### Information given:
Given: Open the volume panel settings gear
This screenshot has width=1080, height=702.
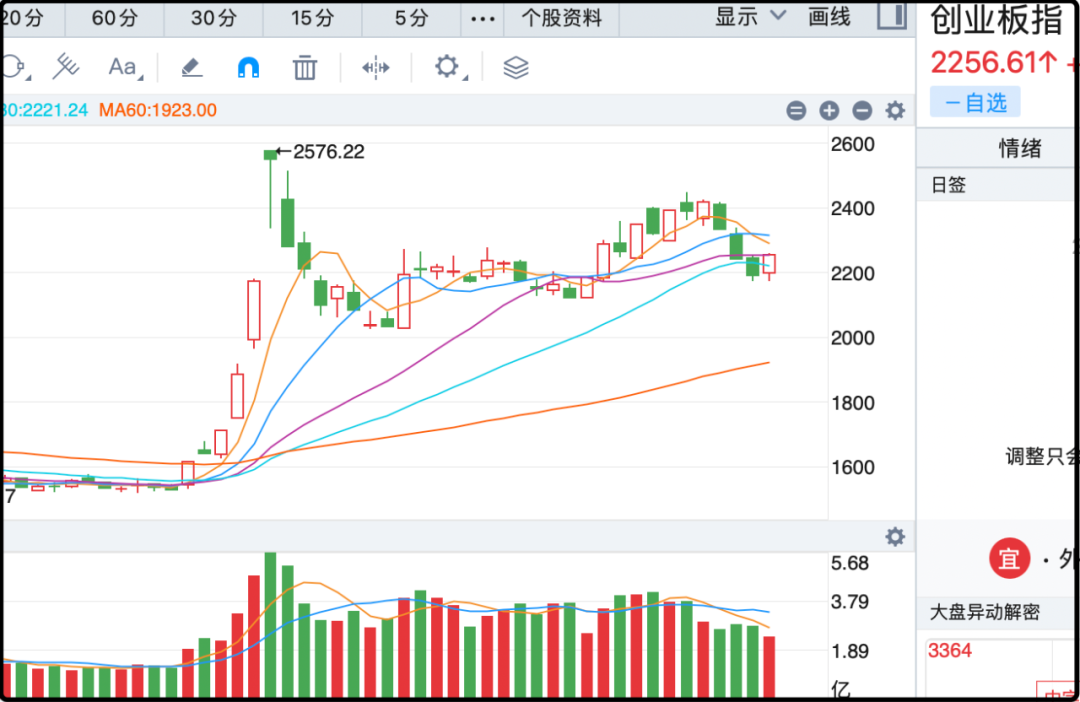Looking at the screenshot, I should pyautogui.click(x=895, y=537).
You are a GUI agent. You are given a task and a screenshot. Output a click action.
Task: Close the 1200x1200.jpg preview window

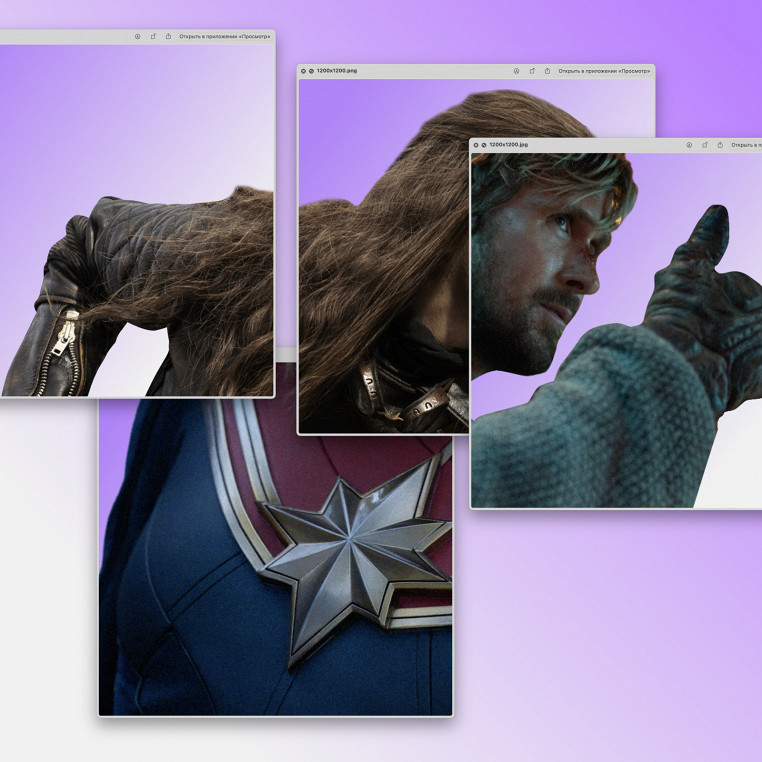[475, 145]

### Brief:
Only the text of the records above, copied exactly, should be returned; the pictures stay out.

### Reply:
Given: Open the volume panel settings gear
This screenshot has width=1080, height=702.
Looking at the screenshot, I should pyautogui.click(x=895, y=537).
You are a GUI agent. You are given a task and a screenshot. Output a click action.
Task: Close the 1200x1200.jpg preview window

[475, 145]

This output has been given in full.